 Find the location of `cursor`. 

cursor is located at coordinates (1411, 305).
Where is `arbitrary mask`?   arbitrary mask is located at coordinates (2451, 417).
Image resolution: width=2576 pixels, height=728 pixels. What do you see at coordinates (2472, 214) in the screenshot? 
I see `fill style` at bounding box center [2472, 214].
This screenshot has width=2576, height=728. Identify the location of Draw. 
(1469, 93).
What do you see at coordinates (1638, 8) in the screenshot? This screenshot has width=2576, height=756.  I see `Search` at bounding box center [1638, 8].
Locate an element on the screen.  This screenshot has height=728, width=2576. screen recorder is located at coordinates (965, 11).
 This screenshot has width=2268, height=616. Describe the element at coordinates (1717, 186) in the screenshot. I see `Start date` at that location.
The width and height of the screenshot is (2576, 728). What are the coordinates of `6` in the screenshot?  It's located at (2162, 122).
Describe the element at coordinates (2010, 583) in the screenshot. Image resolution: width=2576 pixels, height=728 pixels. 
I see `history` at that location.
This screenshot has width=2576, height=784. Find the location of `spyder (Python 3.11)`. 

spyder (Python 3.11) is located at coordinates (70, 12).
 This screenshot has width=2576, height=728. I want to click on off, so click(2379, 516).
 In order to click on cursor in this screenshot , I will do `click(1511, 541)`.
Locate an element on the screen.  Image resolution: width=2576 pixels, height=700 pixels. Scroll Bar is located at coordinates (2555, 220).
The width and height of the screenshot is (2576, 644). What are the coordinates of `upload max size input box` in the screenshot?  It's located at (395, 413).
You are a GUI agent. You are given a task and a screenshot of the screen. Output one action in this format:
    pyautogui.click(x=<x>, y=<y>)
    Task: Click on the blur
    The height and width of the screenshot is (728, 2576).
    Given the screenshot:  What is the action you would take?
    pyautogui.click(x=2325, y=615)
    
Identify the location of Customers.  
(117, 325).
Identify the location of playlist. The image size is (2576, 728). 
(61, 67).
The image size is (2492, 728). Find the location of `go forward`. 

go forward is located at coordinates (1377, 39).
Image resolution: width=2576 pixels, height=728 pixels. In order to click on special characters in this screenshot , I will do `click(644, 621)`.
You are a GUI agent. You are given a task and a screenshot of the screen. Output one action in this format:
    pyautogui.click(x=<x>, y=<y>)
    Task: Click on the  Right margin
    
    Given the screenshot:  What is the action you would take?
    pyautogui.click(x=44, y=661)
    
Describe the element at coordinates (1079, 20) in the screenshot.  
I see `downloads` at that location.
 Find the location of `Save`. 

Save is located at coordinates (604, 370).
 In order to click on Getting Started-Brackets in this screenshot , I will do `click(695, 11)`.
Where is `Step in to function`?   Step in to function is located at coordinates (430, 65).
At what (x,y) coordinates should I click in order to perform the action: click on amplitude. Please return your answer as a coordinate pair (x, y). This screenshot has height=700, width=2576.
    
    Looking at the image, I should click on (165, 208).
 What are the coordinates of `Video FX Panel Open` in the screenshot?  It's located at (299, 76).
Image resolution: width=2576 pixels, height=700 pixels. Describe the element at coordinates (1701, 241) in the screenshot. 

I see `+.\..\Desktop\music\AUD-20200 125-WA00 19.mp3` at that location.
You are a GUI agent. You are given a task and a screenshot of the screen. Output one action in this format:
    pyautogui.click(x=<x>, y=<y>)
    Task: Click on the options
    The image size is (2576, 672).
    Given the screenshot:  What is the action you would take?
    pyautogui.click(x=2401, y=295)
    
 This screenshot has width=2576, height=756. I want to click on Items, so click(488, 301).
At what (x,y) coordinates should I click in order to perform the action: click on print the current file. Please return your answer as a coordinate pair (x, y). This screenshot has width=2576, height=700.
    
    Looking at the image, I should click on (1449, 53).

- The request: Reproduce all of the entries above with every occurrence of "GUI agent" changed to "screen agent", keeping everything else the same.

- Solution to this exercise:
 Find the location of `cursor`. 

cursor is located at coordinates (1411, 305).
Where is `arbitrary mask`?   arbitrary mask is located at coordinates (2451, 417).
Image resolution: width=2576 pixels, height=728 pixels. What do you see at coordinates (2472, 214) in the screenshot? 
I see `fill style` at bounding box center [2472, 214].
This screenshot has width=2576, height=728. Identify the location of Draw. 
(1469, 93).
What do you see at coordinates (1638, 8) in the screenshot? This screenshot has width=2576, height=756.  I see `Search` at bounding box center [1638, 8].
Locate an element on the screen.  This screenshot has height=728, width=2576. screen recorder is located at coordinates (965, 11).
 This screenshot has width=2268, height=616. Describe the element at coordinates (1717, 186) in the screenshot. I see `Start date` at that location.
The width and height of the screenshot is (2576, 728). What are the coordinates of `6` in the screenshot?  It's located at (2162, 122).
Describe the element at coordinates (2010, 583) in the screenshot. Image resolution: width=2576 pixels, height=728 pixels. 
I see `history` at that location.
This screenshot has width=2576, height=784. Find the location of `spyder (Python 3.11)`. 

spyder (Python 3.11) is located at coordinates (70, 12).
 This screenshot has width=2576, height=728. I want to click on off, so click(2379, 516).
 In order to click on cursor in this screenshot , I will do `click(1511, 541)`.
Locate an element on the screen.  Image resolution: width=2576 pixels, height=700 pixels. Scroll Bar is located at coordinates (2555, 220).
The width and height of the screenshot is (2576, 644). What are the coordinates of `upload max size input box` in the screenshot?  It's located at (395, 413).
You are a screen agent. You are given a task and a screenshot of the screen. Output one action in this format:
    pyautogui.click(x=<x>, y=<y>)
    Task: Click on the blur
    The height and width of the screenshot is (728, 2576).
    Given the screenshot:  What is the action you would take?
    pyautogui.click(x=2325, y=615)
    
Identify the location of Customers.  
(117, 325).
Identify the location of playlist. The image size is (2576, 728). 
(61, 67).
The image size is (2492, 728). Find the location of `go forward`. 

go forward is located at coordinates (1377, 39).
Image resolution: width=2576 pixels, height=728 pixels. In order to click on special characters in this screenshot , I will do `click(644, 621)`.
You are a screen agent. You are given a task and a screenshot of the screen. Output one action in this format:
    pyautogui.click(x=<x>, y=<y>)
    Task: Click on the  Right margin
    
    Given the screenshot:  What is the action you would take?
    pyautogui.click(x=44, y=661)
    
Describe the element at coordinates (1079, 20) in the screenshot.  
I see `downloads` at that location.
 Find the location of `Save`. 

Save is located at coordinates (604, 370).
 In order to click on Getting Started-Brackets in this screenshot , I will do `click(695, 11)`.
Where is `Step in to function`?   Step in to function is located at coordinates (430, 65).
At what (x,y) coordinates should I click in order to perform the action: click on amplitude. Please return your answer as a coordinate pair (x, y). This screenshot has height=700, width=2576.
    
    Looking at the image, I should click on (165, 208).
 What are the coordinates of `Video FX Panel Open` in the screenshot?  It's located at (299, 76).
Image resolution: width=2576 pixels, height=700 pixels. Describe the element at coordinates (1701, 241) in the screenshot. 

I see `+.\..\Desktop\music\AUD-20200 125-WA00 19.mp3` at that location.
You are a screen agent. You are given a task and a screenshot of the screen. Output one action in this format:
    pyautogui.click(x=<x>, y=<y>)
    Task: Click on the options
    The image size is (2576, 672).
    Given the screenshot:  What is the action you would take?
    pyautogui.click(x=2401, y=295)
    
 This screenshot has width=2576, height=756. I want to click on Items, so click(488, 301).
At what (x,y) coordinates should I click in order to perform the action: click on print the current file. Please return your answer as a coordinate pair (x, y). This screenshot has width=2576, height=700.
    
    Looking at the image, I should click on (1449, 53).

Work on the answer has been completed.